When I became an adult I got married, bought a house with a yard and learned to garden. I joined a gardening club. My husband says I’m desperate in everything I do. I left the house one day to go see the garden of one of our club members. She was retired. Her garden was beautiful, and she was teaching us about pruning. We all brought our hand pruners and got to try out everyone else’s. In broad daylight, I lopped off two branches of hydrangea before realizing my mistake. “You have to cut above the bud,” Anna said. “Don’t worry. Hydrangeas grow on dead wood.” I watched her trim the same branch down to the next bud and she said to me, “Like this? Now try on that other cane.” I did it and felt a little better. We went next to a row of Buxus sempervirens, shaped like balls along the ground. Anna showed us how to use gloved hands to feel for the shape, distinguish the new growth from the old, shear back the new growth from the top down to the correct shape and step back after every cut to check the overall form. We all got to feel the plant and its denseness, and touch the leaves and branches. She said not to be afraid of pruning because plants always grew back. I knew that since I was young, but could not believe it when even the carrot head I used to place in saucers of water would only grow briefly before dying. I knew that was because of a lack of nutrients. Anna’s carrots would always grow, I thought, and her hedges and bushes, trees and flowers. When I went home and struggled again with the dandelion roots in my garden, I thought that perhaps my carrots don’t grow, my bushes look spindly and half-dead, and my flowers bloom late because I am not fully adult yet. I told this to my husband when he got home from work. He said I was probably thinking too much and he could call a weed control company to come on the weekend. He forgot though, and I didn’t want to remind him.

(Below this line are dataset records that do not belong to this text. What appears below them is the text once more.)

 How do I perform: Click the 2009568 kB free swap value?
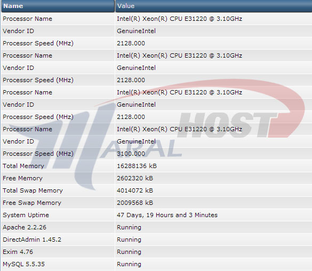pos(135,203)
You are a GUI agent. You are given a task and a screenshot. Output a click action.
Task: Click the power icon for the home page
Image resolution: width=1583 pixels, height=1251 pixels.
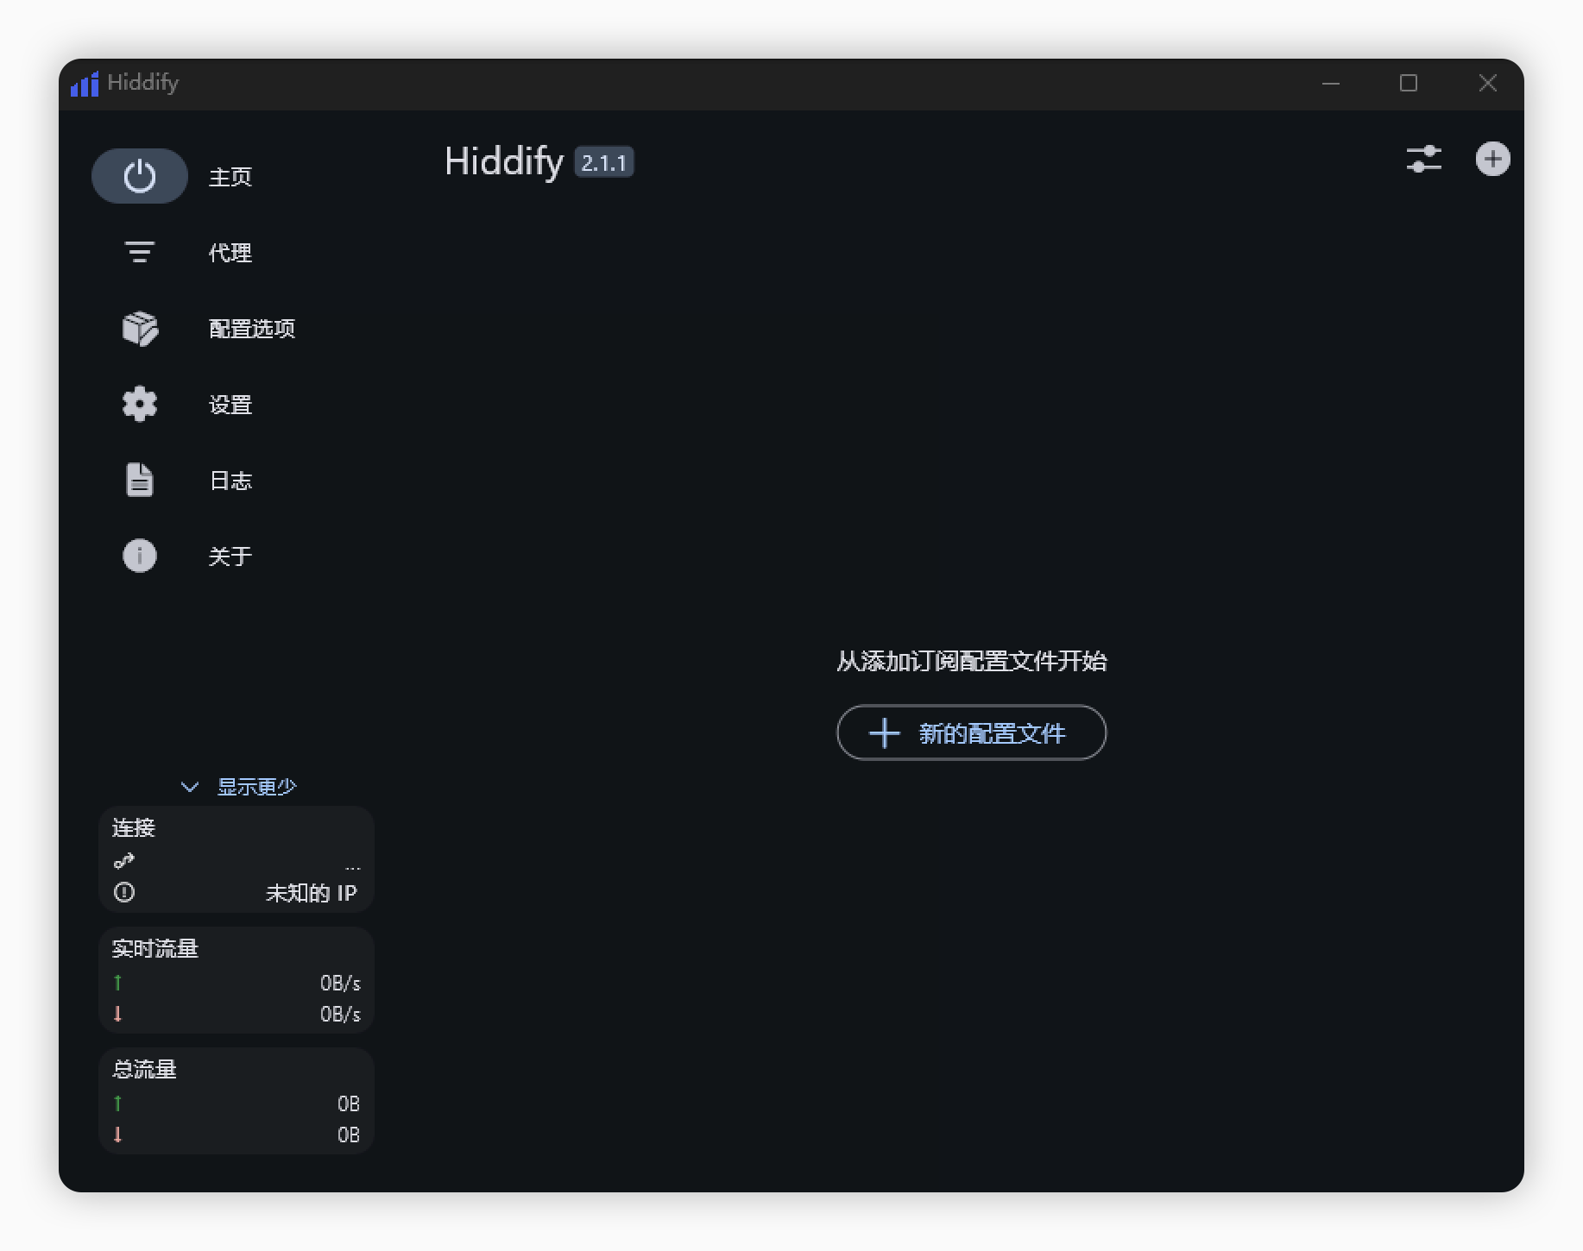tap(139, 176)
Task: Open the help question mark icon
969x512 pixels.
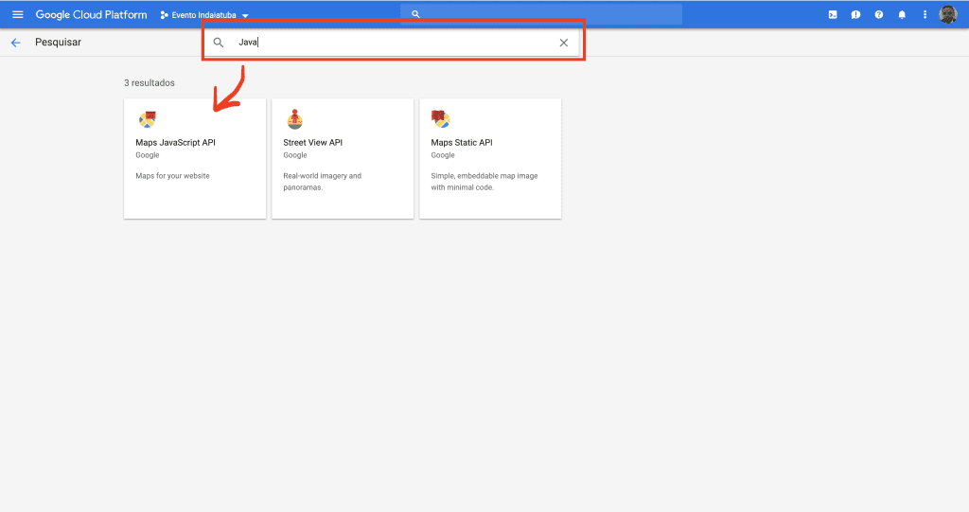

I thought that to be a parent one has to learn first to love unconditionally, like we are told that parents must, towards their children. When I was young and stupid I asked my father: Dad, who do you love most. He said, Your mother of course. No, I said, me or Christa. How could I choose between you two, he said. I knew he could, though, because I had seen him give Christa a five-dollar bill when he thought I wasn’t looking, and grin and roll his eyes at her after he’s made a joke about how slow I always am, or complain to her about how he can never understand me and how I never make sense when I talk. At the time Christa said I was just being sensitive and I’m sure he says stuff about me, too, that’s just how he is.
It was Christa that Dad liked best, and it was Christa who Dad hated most when she started dating Ben. Ben was not rich, not from a good family, not trustworthy, the wrong height, the wrong job, smiled too much, social climbing bastard son of a bitch. Dad was wrong. Ben was kind, hardworking, attentive, everything good for Christa. Christa knew this, so she married him and they moved to Seattle where Ben’s new job was. She’s still there now. Because there was no one else, I became the favourite.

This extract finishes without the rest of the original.